-- ACTIVITY --
Copy, from the entries below, each line where the word "Task" can be found.

-- RECORD EXCERPTS --
=== Section Start ===

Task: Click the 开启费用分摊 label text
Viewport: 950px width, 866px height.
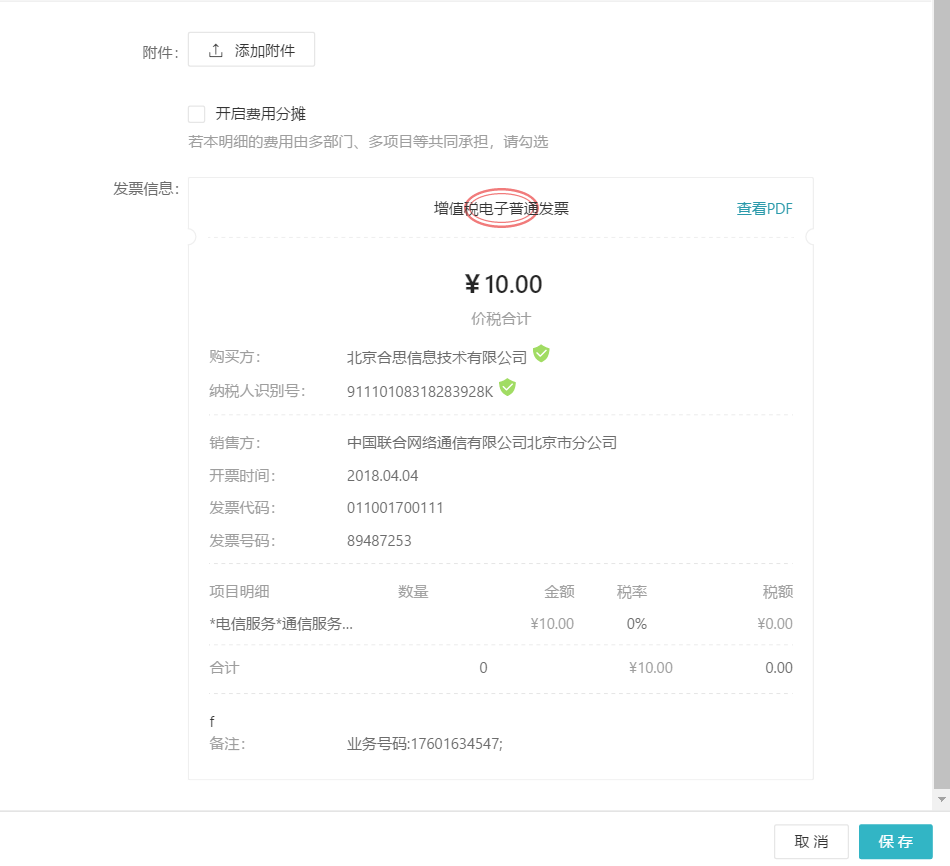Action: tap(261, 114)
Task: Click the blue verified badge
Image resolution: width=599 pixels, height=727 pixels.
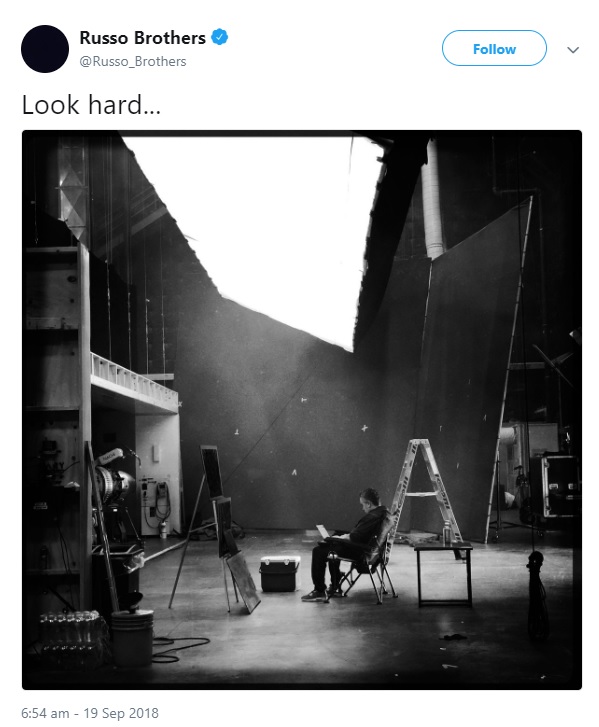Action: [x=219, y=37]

=== Section End ===

-- ANSWER TO THIS PROBLEM --
Task: Click the 开启费用分摊 label text
Task: Click the blue verified badge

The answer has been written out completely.